October 25, 2010
Today, while I was walking into work, something that I had been trying to figure out in my head suddenly came to me. I realized that part of the reason I struggle and can’t move forward is because one of the hardest parts of life that I have to deal with is the fact that it keeps on going. I can recall countless times where I could have possibly figured something out or caught up with missed priorities if I would have just had a little more time. Life moves too fast for me sometimes and I can’t seem to always be able to catch up with it. I make big plans and set goals, but can’t seem to progress fast enough with the present to actually make it there. One of my vices is that I focus too much on the future. I focus so much on it that I completely forget about the roll that the present plays in reaching the future. I’m wasting time with worries. There are so many things that I want to do, see, feel, and learn in my lifetime, but such limited resources to do so. I always consider taking a year off of school to go somewhere and do something meaningful for both another’s life and my own life as well. Time isn’t infinite, therefore I feel like I should be making the absolute most out of it even if it requires escaping my comfort zone and venturing into a completely new chapter of my life. I want new experiences. I want to feel successful not because of money or good grades, but because I selflessly decided to dedicate a year of my life for the good of others. That’s what my whole life has been about. I just want to feel the joy of seeing strangers smile and knowing that these strangers really aren’t strangers at all, yet just more beautiful people in this world who help shape the person I am now and who I am yet to be.

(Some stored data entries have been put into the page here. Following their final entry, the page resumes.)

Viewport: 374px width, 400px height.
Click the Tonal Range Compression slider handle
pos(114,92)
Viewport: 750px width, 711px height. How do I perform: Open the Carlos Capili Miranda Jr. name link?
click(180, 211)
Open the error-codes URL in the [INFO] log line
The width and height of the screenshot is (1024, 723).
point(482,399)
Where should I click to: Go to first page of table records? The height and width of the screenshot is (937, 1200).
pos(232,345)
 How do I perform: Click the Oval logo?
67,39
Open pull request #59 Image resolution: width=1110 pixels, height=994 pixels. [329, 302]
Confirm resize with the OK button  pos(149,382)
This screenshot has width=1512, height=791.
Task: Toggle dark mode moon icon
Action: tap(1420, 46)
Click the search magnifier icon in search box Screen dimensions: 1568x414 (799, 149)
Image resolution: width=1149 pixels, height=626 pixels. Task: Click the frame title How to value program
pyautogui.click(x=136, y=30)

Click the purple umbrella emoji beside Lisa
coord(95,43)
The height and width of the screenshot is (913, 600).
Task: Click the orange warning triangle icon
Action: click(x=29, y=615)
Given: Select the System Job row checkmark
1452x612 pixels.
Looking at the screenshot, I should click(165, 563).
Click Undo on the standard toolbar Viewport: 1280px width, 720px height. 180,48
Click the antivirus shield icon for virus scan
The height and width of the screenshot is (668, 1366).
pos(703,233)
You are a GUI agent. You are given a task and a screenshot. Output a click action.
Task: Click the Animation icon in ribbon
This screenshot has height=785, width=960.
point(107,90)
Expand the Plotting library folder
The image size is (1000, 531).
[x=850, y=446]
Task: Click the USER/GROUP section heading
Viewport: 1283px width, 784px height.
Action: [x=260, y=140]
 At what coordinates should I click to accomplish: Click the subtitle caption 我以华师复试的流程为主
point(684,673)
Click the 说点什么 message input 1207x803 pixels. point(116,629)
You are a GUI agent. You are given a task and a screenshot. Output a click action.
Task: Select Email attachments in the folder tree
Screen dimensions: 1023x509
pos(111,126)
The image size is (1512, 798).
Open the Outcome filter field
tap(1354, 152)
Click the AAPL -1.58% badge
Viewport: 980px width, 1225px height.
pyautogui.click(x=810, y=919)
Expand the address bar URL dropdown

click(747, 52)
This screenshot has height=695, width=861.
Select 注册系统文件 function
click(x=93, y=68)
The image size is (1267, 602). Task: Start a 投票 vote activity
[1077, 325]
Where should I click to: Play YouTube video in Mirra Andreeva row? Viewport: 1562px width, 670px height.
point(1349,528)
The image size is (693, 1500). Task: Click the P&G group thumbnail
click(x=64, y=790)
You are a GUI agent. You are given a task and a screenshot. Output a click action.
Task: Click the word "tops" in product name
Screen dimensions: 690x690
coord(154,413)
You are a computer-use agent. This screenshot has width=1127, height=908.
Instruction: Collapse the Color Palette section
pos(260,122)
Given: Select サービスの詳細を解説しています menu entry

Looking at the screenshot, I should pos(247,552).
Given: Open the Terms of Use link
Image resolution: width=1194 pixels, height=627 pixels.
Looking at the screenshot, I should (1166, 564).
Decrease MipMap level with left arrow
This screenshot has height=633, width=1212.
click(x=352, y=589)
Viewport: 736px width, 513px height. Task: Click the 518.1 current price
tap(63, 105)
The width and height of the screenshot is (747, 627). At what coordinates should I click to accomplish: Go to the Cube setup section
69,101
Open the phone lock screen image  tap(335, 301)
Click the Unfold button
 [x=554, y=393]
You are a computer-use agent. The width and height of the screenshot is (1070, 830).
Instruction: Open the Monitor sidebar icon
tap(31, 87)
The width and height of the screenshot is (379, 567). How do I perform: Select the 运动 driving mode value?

Sometimes, though, I just need a moment. I need just one single moment to stop and accept how my life has turned out and to be thankful for the experiences and people it took for me to be this person.
I also need time to just take a deep breath and know that I still have time and that there is no need to rush my life. What is going to happen will still happen, and I shouldn’t try to be so controlling of my future, because it is a mystery and I don’t want to spoil the mystery of life.
October 4, 2010
i would just like to inform everybody that as of 6:48 AM in Baton Rouge, Louisiana, it is 49 degrees outside and beautiful. this truly is a miracle.
October 3, 2010
I’m not sure that words are enough to put last night into full perspective because last night was filled with so much more than just words. Last night began as a usual Friday night that, since last year, has begun to feel so natural to me. Good company, booze, perfect weather, cigarettes, companionship, & a night at a bar. Spontaneity overcame us as we decided that it would be a perfect night to trip. We eagerly handed off our money to receive another dimension in a plastic water bottle.
We headed back to the bar to finish off that segment of our night. About 30 minutes in I felt like I was struck by lightening. My legs felt like static electricity and were consumed with an unheard of amount of goosebumps. I was starting to feel goofy, and I made a new friend named Casey who rubbed my back. As laughter and chills overwhelmed us, we decided to walk back to my friend’s apartment. On the walk back, parts of the ground began to be illuminated with cursive letters and words, none of which I could identify. I felt like I was a part of the ground while I walked on it.
We changed into comfier clothes and began the true adventure of the evening. It was maybe 2 AM now. Our mission: to walk to the Indian mounds on the LSU campus and roll down them. By this time, the drug had settled in and I was feeling so wonderful. Despite my empty stomach and jitters, I can honestly say I have never felt so physically well in my entire life.
We finally reached the mounds. We sat on a bench near them for a while staring at the moon and admiring the colorful orbs protruding from it. Everything look and felt like this scene in Donnie Darko: …
…except the colors were much more vibrant.
We finally climbed over the gate surrounding the Indian mounds and ran to the top. At this moment we were on top of the world and above everything. My problems disappeared as I laid so peacefully there. As we gazed at the stars, they began to move; to dance. They were so bright and delicate. At one point, a few stars came together and made a figure that began to dance and wave at me. I really wish I could describe this moment better because it was at this moment that I began to cry. There was nothing sad about this moment, rather there was an overwhelming amount of beauty that was occurring. It was all too much to handle in one instant, yet I didn’t want it to stop.
There were moments, though, where I thought that I may become saddened by the fact that this was my life and that this waseasily the greatest hours of my life. I never wanted that moment to be while I was not in a sober state of mind, but I could not deny this at all. I saw so much more of the earth and of the sky that I ever thought was possible. This was how it was meant to be, I thought. I never knew what my mind was capable of thinking or creating until this night.
I will never forget this night for as long as I exist. Spontaneity allowed me to feel something totally new, and I will always appreciate that fact.